So payload needs to be included? And if there is no payload? Looks like I might need to have a second routine if there is one. I guess I could check to see if there is a value for payload (there isn’t for GET requests) and add it if necessary, or include a blank payload.
Does that sound right?
UPDATE: Thanks for the tip. I created a second auth routine for requests that have a payload. It worked! I just have to pass that payload into the auth routine.
So I think they are going with arbitrary “conventional” RESTful routing. Basically if you can put the data in a short string in the url, do that. So GET, and DELETE requests normally use a url string and no payload, since the route, url, and the string are effectively the payload object where ={delete: this_thing}. 3 things. While PUT and POST generally need at least 4. The thing to change/post, what to change, and if you are putting or posting if that makes sense. So you need an object with the data where POST = {this: value}. There’s no performance gain to doing it, it’s just convention. And that’s more nonsensical information than you asked for lol.
The one difference I see is that to cancel orders we use and array of IDs, but the endpoint is /batch_cancel, so potentially there will be a single delete route coming, although it’s easy enough to just send an array of one ID.
I just hope they get it all down more solidly soon. I had a whole app that handled five different strategies in Pro, each with its own portfolio. Now I’m working out how to do “portfolios” on my end by keeping track of things in my own database since it appears that portfolios are not coming to Advanced Trading anytime soon.
I know they want to sunset Pro, but if we can’t mostly duplicate the functions there, it’s gonna be a lot of coding.
Indeed. Although I gotta say, if if you ignore what’s missing, what they do have so far (that works) is great and I love it.
Best example I can think of being canceled orders. In the Pro/Exchange API, if you cancelled an order it would just disappear.
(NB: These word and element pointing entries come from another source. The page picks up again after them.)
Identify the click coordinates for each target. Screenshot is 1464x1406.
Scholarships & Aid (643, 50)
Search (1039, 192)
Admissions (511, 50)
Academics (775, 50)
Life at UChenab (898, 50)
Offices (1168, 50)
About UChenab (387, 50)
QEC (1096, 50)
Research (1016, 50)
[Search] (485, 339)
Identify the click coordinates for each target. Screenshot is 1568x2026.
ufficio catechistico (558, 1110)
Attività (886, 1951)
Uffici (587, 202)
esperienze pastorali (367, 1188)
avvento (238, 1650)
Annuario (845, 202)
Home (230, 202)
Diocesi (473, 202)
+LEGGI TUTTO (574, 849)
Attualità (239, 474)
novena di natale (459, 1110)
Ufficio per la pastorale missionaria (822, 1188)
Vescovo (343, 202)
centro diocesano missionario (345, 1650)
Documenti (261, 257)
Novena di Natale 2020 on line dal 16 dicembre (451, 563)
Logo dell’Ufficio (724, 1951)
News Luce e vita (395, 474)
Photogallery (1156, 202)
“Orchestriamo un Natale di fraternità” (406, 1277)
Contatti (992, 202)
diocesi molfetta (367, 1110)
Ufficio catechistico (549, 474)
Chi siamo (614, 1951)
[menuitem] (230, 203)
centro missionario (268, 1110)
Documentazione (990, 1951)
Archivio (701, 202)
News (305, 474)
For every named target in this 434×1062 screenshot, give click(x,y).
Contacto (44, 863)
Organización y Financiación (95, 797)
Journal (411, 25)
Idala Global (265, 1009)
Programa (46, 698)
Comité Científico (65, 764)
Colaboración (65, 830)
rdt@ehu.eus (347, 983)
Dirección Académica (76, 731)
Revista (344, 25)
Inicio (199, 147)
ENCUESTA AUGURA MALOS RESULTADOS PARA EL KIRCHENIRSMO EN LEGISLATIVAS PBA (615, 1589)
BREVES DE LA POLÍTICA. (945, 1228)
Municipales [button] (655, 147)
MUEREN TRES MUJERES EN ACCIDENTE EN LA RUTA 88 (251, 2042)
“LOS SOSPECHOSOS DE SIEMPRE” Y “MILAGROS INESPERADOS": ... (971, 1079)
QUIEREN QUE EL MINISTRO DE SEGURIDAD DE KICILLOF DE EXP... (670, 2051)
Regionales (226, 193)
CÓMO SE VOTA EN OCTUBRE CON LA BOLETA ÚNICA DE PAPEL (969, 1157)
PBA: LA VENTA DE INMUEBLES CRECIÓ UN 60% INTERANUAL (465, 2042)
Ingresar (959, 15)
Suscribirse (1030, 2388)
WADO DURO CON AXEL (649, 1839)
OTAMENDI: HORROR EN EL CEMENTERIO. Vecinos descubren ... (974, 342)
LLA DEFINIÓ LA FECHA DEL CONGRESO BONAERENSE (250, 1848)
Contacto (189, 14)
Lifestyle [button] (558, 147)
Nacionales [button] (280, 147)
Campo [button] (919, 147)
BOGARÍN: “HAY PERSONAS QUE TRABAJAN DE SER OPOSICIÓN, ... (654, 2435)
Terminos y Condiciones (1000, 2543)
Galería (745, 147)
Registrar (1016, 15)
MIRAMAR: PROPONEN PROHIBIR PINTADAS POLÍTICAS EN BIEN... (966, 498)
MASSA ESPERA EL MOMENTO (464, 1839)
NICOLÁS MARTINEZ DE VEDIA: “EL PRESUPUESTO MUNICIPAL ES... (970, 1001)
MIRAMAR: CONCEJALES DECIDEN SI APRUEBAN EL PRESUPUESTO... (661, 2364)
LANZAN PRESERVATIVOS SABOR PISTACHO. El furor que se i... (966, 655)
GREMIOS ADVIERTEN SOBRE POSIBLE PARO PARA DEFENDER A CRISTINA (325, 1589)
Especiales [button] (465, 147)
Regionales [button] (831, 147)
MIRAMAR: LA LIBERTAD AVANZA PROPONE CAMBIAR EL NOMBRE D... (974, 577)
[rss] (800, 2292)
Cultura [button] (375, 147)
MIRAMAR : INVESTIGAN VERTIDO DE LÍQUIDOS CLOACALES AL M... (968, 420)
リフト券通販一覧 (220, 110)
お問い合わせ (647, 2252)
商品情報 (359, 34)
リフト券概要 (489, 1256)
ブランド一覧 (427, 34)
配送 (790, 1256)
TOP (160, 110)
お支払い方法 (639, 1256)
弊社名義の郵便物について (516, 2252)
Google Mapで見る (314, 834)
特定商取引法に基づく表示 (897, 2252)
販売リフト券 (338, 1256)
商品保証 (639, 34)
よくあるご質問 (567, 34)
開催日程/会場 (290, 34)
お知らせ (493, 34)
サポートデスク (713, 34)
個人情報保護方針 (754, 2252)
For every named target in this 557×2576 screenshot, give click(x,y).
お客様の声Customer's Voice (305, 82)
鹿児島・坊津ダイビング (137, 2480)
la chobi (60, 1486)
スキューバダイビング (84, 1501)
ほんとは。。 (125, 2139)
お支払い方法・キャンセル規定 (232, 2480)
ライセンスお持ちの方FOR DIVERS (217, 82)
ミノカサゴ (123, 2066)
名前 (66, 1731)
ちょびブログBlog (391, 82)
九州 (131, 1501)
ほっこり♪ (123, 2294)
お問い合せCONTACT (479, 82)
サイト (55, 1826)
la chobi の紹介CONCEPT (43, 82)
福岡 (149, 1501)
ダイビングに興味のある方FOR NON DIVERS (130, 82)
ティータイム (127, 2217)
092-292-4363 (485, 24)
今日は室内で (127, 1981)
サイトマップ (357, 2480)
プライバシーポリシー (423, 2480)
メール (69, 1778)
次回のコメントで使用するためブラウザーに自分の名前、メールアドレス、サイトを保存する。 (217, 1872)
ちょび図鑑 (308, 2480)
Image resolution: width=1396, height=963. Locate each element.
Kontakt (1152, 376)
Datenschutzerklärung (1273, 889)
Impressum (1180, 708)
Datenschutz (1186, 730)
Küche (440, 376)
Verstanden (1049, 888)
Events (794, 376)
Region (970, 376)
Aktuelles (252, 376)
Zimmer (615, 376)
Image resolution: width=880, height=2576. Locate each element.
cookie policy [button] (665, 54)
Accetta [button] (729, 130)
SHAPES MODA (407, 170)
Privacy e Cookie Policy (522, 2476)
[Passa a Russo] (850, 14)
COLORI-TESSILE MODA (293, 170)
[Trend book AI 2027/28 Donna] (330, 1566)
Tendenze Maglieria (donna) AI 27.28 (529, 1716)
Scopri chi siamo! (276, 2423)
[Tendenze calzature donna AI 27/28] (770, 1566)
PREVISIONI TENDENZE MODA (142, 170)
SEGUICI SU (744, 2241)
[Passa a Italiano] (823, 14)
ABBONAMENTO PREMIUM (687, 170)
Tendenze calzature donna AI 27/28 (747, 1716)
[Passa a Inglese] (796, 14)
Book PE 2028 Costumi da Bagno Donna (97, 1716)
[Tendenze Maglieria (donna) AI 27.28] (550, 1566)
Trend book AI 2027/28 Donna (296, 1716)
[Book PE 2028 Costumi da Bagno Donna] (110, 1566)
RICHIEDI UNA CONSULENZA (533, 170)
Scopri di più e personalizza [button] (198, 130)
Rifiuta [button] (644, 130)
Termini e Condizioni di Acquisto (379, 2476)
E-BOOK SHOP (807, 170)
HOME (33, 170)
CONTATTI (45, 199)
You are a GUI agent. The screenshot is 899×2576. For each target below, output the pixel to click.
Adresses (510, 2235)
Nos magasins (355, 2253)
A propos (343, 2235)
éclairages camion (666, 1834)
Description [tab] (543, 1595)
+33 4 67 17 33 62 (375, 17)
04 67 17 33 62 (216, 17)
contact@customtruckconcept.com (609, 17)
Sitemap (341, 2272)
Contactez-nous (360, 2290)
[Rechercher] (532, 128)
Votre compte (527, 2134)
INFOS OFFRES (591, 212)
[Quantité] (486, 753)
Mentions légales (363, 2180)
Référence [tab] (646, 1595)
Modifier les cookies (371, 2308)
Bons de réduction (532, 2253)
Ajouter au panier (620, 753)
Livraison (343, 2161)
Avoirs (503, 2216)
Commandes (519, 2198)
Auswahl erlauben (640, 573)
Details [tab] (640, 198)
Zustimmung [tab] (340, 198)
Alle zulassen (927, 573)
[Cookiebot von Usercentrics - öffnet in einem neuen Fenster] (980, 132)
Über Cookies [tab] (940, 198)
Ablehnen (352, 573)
And sometimes, orders would get cancelled automatically for whatever reason. And sometimes when GETting an order, you would get a 404 if Coinbase was having problems or high volumes etc. Synchronization was a nightmare because if you got a 404, you never knew if it was canceled, or just needed to check back in a few seconds before reordering it. Checking multiple times used up you rate limit and wasted time. Now if you get a 404 you know to just check back later because canceled orders return a canceled status.
That alone allowed me to delete like 1/3 of my code because there was way less error handling. I just finished migrating my app (just one strat) to the new API today and the whole thing a whole lot faster and cleaner.
I am not a Java guy, so I’m not sure I understand how you’re getting the timestamp. It seems like you’re doing some manipulation of it other than just converting it to a string. Perhaps that is the issue? The timestamps between your end and Coinbase need to be within 30 secs of each other.
Thanks for your help!
I figured out the authentication issue. I find out the IP from Texas is banned by Coinbase. After changing to a NewJesersy IP, the code worked well.
The accounts endpoint I think is either buggy, or not what I would expect from it. I haven’t seen that response, but unless I have my api account permissions set to ‘All’, I don’t get anything back.
It seems to only return the wallets that Coinbase auto generates when you either deposit or buy something on there. Definitely not like the accounts endpoint on PRO. They should have named it /wallets instead.
Interesting, thanks for the replies. The keys I am testing with have all permissions and still no luck. Might be something to do with what @Rainner has suggested.
I have something similar where all my endpoints are working accept list_orders, yey for beta. In your example you appear to just be requesting all accounts, what is the relevance of AVAX ??